The AFL-CIO’s recent report, Death on the Job (25th Edition), provides national and state profiles of worker health and safety and sheds light on the dangers faced by home care workers.
When it comes to serious workplace injuries, nursing assistants, who often work in care facilities, experienced nearly 21,000 musculoskeletal disorders (MSDs) that involved days away from work—second only to laborers/freight movers. Personal care aides, who work in individuals’ homes, experienced 5,300 serious MSDs.
It is likely that home care workers’ injuries are severely under-reported, because numerous studies have shown that government counts of work-related injuries and illnesses are underestimated by as much as 69 percent.*
Personal care aides are now the 3rd-highest-ranking occupation for lost-time injuries resulting from workplace violence.
Since 2005, the rate of violence in home health services has increased by 130 percent.
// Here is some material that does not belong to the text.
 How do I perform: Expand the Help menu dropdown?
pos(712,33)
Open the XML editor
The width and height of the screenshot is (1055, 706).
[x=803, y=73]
Care recipients were responsible for 49 percent of these reported injuries.
All working people have the right to a safe workplace—whether that workplace is a facility or someone’s home. To help combat unsafe workplaces for personal care workers, the Center for Disease Control and Prevention’s National Institute for Occupational Safety and Health released a health and safety training guide, Caring for Yourself While Caring for Others, and online modules that help home care workers, their employers and clients identify safety risks and develop effective strategies for assuring safe and healthy environments. These tools for trainers and resources for home care workers aim to protect workers from common hazards and include strategies for dealing with threatening behaviors.
Employers must recognize their responsibility to provide a workplace safe from injury and violence by providing training, safety policies, and safeguards. Home care workers make it possible for individuals to remain safely at home. It’s time for employers to promise the same.
ENDNOTES
* Leigh, J. P., Marcin, J.P. and Miller, T.R., “An Estimate of the U.S. Government’s Undercount of Nonfatal Occupational Injuries,” Journal of Occupational and Environmental Medicine, Vol. 46, No. 1, January 2004.